>> Start SOURCE EXCERPT

"We shall overcome"
- Daybreak at the Desert Retreat House -
Today is a national holiday in the United States, a celebration of the life and legacy of Dr. Martin Luther King Jr.
My guess is that many people will hardly give a thought to the memory of Dr. King today, many will spend this “holiday” as a day-off from work, perhaps catching up on some neglected household chores; and yet, I like to think of today as a “holy day” rather than a “holiday.” Today offers an opportunity for believers as well as non-believers throughout this country to do some deep soul searching into the nature of our common life. This “holy day” provides us with a “Dr. King Lens” for looking at ourselves and it invites us all to work toward building a just and compassionate society.
In the course of my life I have enjoyed the great blessing of visiting many holy shrines and sacred places. I have stood in Buddhist temples in Asia, visited noble cathedrals and renowned mosques in Europe and the Middle East. I have been to the places where Jesus preached and stood on the hill where he was crucified.
There is one shrine, however that holds a special place in my heart - the National Civil Rights Museum in Memphis Tennessee. It is located in a building that once was a dingy little traveler’s lodge known as the Lorraine Motel and it was on the balcony of this motel that Martin Luther King Jr. was assassinated on an April day in 1968.
Several years ago I was in Memphis and visited the Civil Rights Museum. I expected that, like any ordinary museum, it would be a place filled with artifacts and stories commemorating all the many events of the Civil Rights movement of the 1960’s. Little did I know I would actually be going to a sacred shrine.

>> End SOURCE EXCERPT
>> Start GIVEN DATA

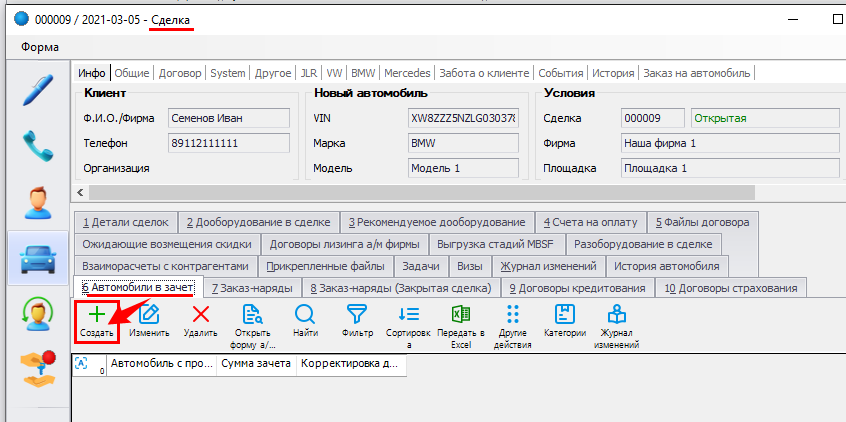Viewport: 846px width, 422px height.
Task: Click the Телефон field with 89112111111
Action: pyautogui.click(x=229, y=143)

>> End GIVEN DATA

- COMPLETE THE FOLLOWING
1) List every sacred place or kind of holy site that the reflection says the writer has visited, in the paragraph that begins "In the course of my life."
2) According to the reflection, what was the building that now houses the National Civil Rights Museum once known as?
3) Copy the part of the reflection that opens with the words containing "- Daybreak at" and closes with "Dr. Martin Luther King Jr.", substituting "commemoration" for "celebration".

- THE ANSWERS
1)
- Buddhist temples in Asia
- Noble cathedrals in Europe and the Middle East
- Renowned mosques in Europe and the Middle East
- The places where Jesus preached
- The hill where he was crucified

2) The Lorraine Motel.

3)
- Daybreak at the Desert Retreat House -
Today is a national holiday in the United States, a commemoration of the life and legacy of Dr. Martin Luther King Jr.